How do you think Donor Conception Awareness Day will impact donor-conceived families?

I’m hoping the day will help families begin talking about donor conception more openly. They often want to talk about it, but they just don’t know how to bring it up. They wonder when to start having the conversation.

I’m hoping the day will prompt families to bring up their story and learn that they aren’t alone! Having an internationally recognized awareness day legitimizes the issues of donor conception. Lifting the secrecy and shame surrounding donor conception is important to help grow healthy families.  A purple and teal graphic reads "International Donor Conception Awareness Day 2021" inside a purple heart. The heart is surrounded by the names of founding partners, including Tulip and Donor Concierge.

One key focus of ours is providing resources and support for those pursuing egg donation. We really encourage people to embrace their journey and be open about donor conception, but we know it can be hard. How do you approach these conversations?

Openness starts with an attitude, and that can be fostered. Parents may have some emotional work to do before they are ready to talk to others about donor conception, but it’s so important to do so. The sooner the better so you can start talking with your children when they are young. One of the goals of this day is to give people permission to be more open, and overcome the secret practices of the past.

People today are much more open about donor conception, thanks in large part to prevalence of social media, but there is more work to do. Online communities are blossoming with conversations and connecting people across the world that are going through the same experience. It’s a great place for support for personal topics like infertility and donor conception.  

We think it’s important to advocate for donor conceived children, and remember the impact these decisions will have on them. How do you think we can support people who were donor conceived?
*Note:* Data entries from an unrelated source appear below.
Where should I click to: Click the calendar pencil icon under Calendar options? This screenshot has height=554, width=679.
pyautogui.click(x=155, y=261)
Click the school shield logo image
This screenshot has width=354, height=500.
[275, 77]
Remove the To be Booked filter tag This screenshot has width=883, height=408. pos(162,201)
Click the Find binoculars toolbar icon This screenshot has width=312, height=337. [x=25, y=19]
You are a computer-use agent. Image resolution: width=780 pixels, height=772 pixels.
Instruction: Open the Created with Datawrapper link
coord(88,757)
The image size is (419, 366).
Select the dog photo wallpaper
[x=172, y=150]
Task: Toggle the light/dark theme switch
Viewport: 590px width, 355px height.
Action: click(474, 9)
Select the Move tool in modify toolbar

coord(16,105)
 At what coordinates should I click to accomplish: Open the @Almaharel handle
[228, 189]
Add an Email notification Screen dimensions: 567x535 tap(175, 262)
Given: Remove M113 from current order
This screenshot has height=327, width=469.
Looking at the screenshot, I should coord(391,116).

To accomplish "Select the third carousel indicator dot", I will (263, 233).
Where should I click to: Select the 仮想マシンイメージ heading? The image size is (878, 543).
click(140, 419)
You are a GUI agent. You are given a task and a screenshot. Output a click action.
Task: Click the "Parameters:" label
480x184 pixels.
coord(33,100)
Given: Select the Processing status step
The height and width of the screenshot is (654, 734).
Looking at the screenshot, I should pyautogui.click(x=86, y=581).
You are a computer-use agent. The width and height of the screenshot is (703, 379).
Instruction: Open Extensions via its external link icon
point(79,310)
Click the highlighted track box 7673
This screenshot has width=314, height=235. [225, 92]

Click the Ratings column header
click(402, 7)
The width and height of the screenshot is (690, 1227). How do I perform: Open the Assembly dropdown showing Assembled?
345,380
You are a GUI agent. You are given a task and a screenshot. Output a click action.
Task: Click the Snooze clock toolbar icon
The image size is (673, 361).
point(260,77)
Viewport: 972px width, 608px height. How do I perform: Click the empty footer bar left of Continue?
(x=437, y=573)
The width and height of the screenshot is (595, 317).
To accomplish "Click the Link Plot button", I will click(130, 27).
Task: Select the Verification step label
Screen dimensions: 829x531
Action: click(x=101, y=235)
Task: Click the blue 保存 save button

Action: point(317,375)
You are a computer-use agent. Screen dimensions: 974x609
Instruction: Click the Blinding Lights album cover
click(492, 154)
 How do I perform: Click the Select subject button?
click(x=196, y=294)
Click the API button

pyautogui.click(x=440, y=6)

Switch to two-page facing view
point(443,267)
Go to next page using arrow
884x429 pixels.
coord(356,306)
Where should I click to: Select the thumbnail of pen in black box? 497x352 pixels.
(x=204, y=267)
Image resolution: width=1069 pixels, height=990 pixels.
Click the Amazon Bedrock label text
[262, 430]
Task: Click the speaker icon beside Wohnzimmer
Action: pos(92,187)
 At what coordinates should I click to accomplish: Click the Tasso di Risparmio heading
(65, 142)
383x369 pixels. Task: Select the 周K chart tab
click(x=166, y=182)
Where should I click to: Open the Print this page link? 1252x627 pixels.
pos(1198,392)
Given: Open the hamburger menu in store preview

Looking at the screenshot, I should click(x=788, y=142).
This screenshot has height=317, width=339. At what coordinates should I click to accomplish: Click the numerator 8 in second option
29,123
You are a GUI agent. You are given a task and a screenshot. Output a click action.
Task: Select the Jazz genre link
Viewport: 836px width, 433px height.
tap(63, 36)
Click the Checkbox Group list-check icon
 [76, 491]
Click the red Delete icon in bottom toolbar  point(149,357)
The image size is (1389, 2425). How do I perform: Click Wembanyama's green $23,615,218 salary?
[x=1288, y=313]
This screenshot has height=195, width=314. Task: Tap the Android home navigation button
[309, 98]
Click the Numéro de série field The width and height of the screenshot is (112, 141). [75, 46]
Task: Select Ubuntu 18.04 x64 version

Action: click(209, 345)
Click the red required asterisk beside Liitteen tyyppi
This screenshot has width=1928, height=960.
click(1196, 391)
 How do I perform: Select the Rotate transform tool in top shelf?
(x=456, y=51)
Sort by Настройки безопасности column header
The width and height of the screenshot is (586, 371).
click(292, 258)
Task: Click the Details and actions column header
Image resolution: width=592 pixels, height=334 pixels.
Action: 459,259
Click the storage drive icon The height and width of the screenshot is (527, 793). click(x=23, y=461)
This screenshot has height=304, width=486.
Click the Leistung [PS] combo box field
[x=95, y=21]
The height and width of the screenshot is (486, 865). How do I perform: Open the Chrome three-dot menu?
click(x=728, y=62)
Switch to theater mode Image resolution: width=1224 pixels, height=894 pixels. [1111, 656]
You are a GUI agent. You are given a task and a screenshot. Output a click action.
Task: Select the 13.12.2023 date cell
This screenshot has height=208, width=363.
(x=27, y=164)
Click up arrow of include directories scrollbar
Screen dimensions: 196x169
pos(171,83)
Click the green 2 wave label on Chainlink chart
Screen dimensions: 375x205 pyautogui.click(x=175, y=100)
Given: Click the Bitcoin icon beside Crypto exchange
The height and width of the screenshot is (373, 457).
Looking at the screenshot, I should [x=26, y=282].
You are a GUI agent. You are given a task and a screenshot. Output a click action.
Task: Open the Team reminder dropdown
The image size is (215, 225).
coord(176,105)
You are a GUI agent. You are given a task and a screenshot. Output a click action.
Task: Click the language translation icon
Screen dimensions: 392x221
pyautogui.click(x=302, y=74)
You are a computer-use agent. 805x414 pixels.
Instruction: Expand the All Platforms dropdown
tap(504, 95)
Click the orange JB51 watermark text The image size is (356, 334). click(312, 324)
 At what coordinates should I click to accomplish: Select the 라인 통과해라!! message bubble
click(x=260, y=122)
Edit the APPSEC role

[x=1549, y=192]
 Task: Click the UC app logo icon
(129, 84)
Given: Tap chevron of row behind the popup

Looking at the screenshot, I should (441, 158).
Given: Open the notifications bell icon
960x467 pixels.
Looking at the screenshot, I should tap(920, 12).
We can support donor conceived individuals by understanding their unique experience and allowing them to process their emotions, no matter how uncomfortable they make parents feel. Donor conceived individuals may wonder about their donor, and they may be sad, angry, and confused by the donor’s motivations and absence of genetic information.

Late discovery is especially complicated for donor conceived individuals and includes processing difficult emotions. But it’s completely normal for individuals who grow up in a loving family that has been open with them about their conception, to feel these things too. 

Complex feelings arise when people have the opportunity to meet their donor, and rejection is a common concern. Their parents don’t understand why they would be scared of rejection from someone who is a stranger, but again, it’s totally normal to feel this way. The key is to set boundaries and manage expectations ahead of time.

One important part of advocacy is using the right language. What language should we be using for the donor “parent” or the genetic “siblings”?

I use “genetic parent,” despite this not being the perfect fit. There are so many definitions of “parent” – social, biological, and otherwise, so it’s complicated. The important thing is what the child wants to call the donor. It may change over time, starting with “donor,” but evolving to a term your child prefers. In known donation, many people use the donor’s given name. It also depends on context: someone may not want to explain the specifics of their conception in every conversation, so the language will vary. It comes down to individual preference, while being respectful of other’s preferred terminology. 

Some parents are afraid of not being enough for their child or their child considering their donor a “parent.” Do you have experience navigating those fears or obstacles?

Yes, this is one of most common fears parents share with me. A healthy parent-child attachment happens over time through repeated caring and emotional sharing and continues as a reciprocal relationship that is ever-evolving between a parent and child. Genetics are not required to form an attachment to a child, and the adoption community has lots of data to back this up.

Parents usually gain confidence as their child grows, but it’s also common to get stuck. Parents sometimes think that being open and having the first conception conversation is enough, but that is just the beginning.  

My best advice is to seek training and gain skills to deal with new life stages and emotions. Having an ongoing resource is key, whether that’s therapy, workshops, books or other support options. I wrote Three Makes Baby – How to Parent Your Donor Conceived Child to be a long-term resource for families. Your child is going to grow and change, and these conversations will grow with them.

We know a lot of people in the fertility space are advocating for awareness and support for parents, children, donors, and more. How does IDCAD fit in?

My hope is that IDCAD will encourage organizations with aligned missions to come together and work to improve long-term resources for families. The solutions we have are lacking, and we need to come together to increase transparency and support across the board. The response I’ve received from IDCAD partners and fertility professionals has been really positive. I’m hopeful that together we will continue to make progress. 

Thank you to Jana for spearheading this effort and discussing these issues with us. We firmly believe that it is our responsibility, and the responsibility of every fertility professional, to support and protect the people involved on all sides of fertility. We truly hope this day continues to spark progress for our field, and unites us further to push donor conception forward. If we all come together, we can make real change.